Originally Answered: How do you get an office job?
Seek the assistance of a staffing company, temp-services or recruiter. You might want to start with your local State / county jobs ONESTOP (use a search engine and user that term, with your state, city, county to find the locations near you), who can help you with classes, to learn the skills needed for those jobs you are seeking. Some of the responsibilities disappeared in the 1950's-1980's, as technology replaced them.
Don't rely on online help wanted solicitations, as hundreds, if not thousands of better qualified applicants will apply. Those online systems are also geared to disqualify the vast majority, and whittle the list of qualified people to less than 10, from as many as 50,000 applicants. You really want to do your homework, learn who may be hiring, and get your resume walked in, by someone in the office, if possible, or through a qualified recruiter.

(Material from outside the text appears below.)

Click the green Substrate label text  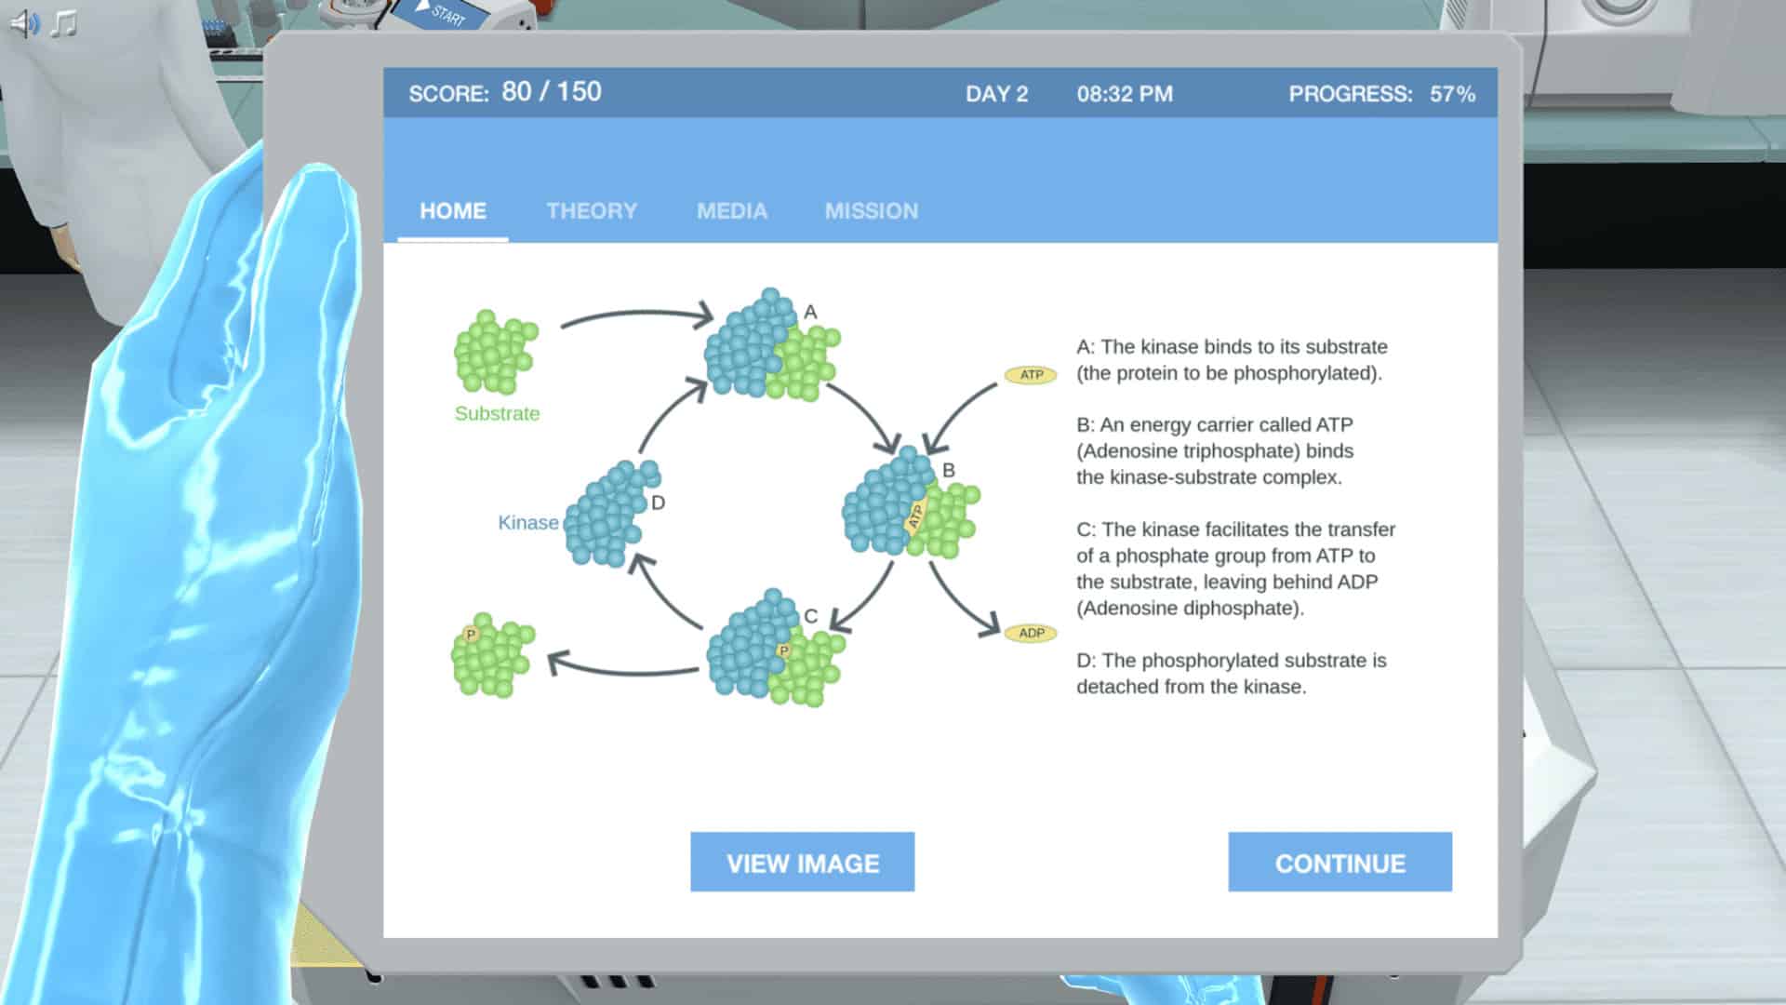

Don't use a recruiter that requires you to pay them for their services, unless you need help building a resume, and cutting through the red tape, after you've landed a few of these types of roles. You'll want to develop a functional resume that highlights your transferable skills, since you are seeking to enter a new career field. You might also consider a long-term volunteer role to learn some of the skills, and build experience before you decide to make the move. Work with your jobs ONESTOP, local college career counselors, for assistance and suggestions.
Local community colleges can be good resources, for training, advice and career assistance.